Y por más probeta, banco de semen e inseminación artificial que hubiera, la
mujer es indiscutible e imprescindible protagonista, arte y parte en el asunto.
Pero, ellos, estratégicamente hábiles, excusan su discurso en el dicho que las
féminas solemos
esgrimir; que parir es el dolor más dulce y el más rápidamente olvidado apenas
el engendro en cuestión, que hubiéramos albergamos con sacrosanta paciencia en
nuestro vientre, ve la luz de este mundo.
Y siguen insistiendo, nomás, con el asunto de que por culpa nuestra siempre les
va a faltar una parte imprescindible de su anatomía. Con el plus y el agravante
sumado de la cuestión bíblica del árbol, la manzana, la serpiente y cuanto ocho
cuartos haya revoleando por ahí. Admitámoslo, para ellos, la culpa siempre es
de nuestro absoluto patrimonio.
Mi mamá cocina mejor...
Desde chiquitos, hasta el más calladito, se perfila como un sargento en
potencia, con el don de mandar, embutido en la sangre. Pruebe retrasar nomás
saciar su hambre en ese momento hasta la mayoría de edad y hasta en la vejez.
Y escuchará tronar sus cuerdas vocales participándonos así de la buena salud de
la que gozan sus pulmones. Y si aún duda de esta aseveración, recuerde sus
últimos desayunos y almuerzos laborales por quien fue patrocinado.
A que adiviné, por su jefe, ¿no? Son expertos en romper desde la paciencia
hasta la más perfecta de las
dietas. La
alimentación es un tema prioritario en sus vidas.
Siendo adultos a la hora de elegir su partenaire de turno o definitiva, será una
de las condiciones a tener en cuenta que sepa cocinar. Si no lo hace, no peque
de ignorancia y esté atenta que cualquiera de las otras podrá tentarlo a
sucumbir por el estómago.
Si su mamá no cocina, sería una gran frustración, con lo cual aprenderá el arte
culinario sin más recaudos. Pero morirse de inanición no figura en los planes
de ningún varón.
En el caso de que estas cuestiones estén dirimidas y tenga un cónyuge casi
experta y as, de los manjares, ésta deberá luchar con los dedos inmiscuidos por
todas las intimidades de su elaboración y de ella misma.
Aunque, para ser sinceras, tiene su encanto hacer el amor en la cocina.
Salpimentados de harina y con sabor a quemado porque a esa altura arderán los
cuerpos y ya nadie se abra acordado de la manducatoria en cuestión.
Y él con uno de sus apetitos saciados reclamará la afrodisíaca comida que tuvo
el desliz de propiciar las lujurias entre el fragor de las hornallas.

| Datos de origen |

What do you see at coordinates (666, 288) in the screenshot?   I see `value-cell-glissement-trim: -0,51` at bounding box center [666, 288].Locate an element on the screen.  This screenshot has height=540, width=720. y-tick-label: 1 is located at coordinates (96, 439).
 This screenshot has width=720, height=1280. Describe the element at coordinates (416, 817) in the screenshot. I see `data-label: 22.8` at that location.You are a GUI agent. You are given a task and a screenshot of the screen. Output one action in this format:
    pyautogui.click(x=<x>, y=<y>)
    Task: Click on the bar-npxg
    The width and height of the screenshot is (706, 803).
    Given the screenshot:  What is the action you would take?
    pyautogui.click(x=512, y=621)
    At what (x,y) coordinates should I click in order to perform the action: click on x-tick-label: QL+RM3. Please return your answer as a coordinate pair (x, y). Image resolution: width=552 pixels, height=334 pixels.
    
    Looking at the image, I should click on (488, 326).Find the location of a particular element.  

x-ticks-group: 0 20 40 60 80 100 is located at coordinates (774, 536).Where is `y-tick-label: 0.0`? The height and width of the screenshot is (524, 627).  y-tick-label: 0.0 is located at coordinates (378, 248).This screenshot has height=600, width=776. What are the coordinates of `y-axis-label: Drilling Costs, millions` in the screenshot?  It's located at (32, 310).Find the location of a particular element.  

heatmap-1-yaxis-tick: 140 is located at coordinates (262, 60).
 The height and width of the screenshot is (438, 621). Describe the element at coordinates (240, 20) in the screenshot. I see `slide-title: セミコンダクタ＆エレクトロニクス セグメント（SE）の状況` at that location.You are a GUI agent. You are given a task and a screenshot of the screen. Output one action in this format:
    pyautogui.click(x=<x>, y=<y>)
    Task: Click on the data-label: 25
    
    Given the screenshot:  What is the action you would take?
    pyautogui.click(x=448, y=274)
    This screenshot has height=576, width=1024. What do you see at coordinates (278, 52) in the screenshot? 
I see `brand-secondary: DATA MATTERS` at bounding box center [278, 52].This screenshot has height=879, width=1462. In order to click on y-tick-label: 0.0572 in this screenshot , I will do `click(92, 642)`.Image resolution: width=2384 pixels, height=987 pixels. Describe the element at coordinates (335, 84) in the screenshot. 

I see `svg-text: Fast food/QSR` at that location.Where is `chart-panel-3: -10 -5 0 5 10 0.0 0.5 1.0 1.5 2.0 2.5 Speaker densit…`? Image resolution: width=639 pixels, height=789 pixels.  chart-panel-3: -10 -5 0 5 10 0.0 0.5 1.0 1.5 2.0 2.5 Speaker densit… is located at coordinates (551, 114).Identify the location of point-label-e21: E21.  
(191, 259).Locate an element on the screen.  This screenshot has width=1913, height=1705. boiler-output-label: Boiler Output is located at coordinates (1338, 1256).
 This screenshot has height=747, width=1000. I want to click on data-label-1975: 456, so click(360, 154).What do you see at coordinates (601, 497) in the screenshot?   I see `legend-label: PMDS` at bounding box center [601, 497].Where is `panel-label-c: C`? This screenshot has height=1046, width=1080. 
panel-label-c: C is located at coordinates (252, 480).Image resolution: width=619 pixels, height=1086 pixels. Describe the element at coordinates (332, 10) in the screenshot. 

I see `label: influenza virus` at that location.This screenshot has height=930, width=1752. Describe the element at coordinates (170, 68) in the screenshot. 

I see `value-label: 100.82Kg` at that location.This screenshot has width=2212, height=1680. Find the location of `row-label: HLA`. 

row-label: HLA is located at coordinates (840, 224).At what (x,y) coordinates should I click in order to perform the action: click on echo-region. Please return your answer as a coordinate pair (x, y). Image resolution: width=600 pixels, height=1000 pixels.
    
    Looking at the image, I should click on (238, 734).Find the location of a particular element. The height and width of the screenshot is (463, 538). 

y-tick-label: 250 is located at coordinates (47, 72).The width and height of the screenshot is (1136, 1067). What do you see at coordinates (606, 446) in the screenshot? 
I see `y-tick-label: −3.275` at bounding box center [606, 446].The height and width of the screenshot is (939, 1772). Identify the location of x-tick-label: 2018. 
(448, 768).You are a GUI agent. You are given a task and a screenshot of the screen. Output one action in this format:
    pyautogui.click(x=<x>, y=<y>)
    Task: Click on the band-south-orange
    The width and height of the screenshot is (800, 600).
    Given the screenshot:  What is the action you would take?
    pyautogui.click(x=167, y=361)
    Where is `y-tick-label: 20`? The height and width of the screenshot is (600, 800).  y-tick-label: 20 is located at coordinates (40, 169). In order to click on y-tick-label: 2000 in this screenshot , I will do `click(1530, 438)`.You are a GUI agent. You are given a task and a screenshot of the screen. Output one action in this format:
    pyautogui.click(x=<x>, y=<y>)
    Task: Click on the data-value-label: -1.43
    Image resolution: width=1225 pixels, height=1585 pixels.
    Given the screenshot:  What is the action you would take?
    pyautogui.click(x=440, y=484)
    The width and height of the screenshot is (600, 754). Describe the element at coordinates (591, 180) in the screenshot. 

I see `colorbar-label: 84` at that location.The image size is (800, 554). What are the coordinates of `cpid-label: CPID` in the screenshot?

| Consignas |
[A] Reescriba como lista breve el párrafo del texto base que comienza con "Siendo adultos a la hora de elegir", manteniendo sus datos principales.
[B] Copie sin cambios el fragmento del texto base que empieza con "Desde chiquitos, hasta" y sigue hasta "en la vejez.", ambos incluidos.

| Soluciones |
[A]
- Al elegir pareja, de turno o definitiva, el varón adulto tiene en cuenta como condición que ella sepa cocinar.
- Si ella no cocina, debe estar atenta: cualquier otra podrá tentarlo por el estómago.

[B]
Desde chiquitos, hasta el más calladito, se perfila como un sargento en
potencia, con el don de mandar, embutido en la sangre. Pruebe retrasar nomás
saciar su hambre en ese momento hasta la mayoría de edad y hasta en la vejez.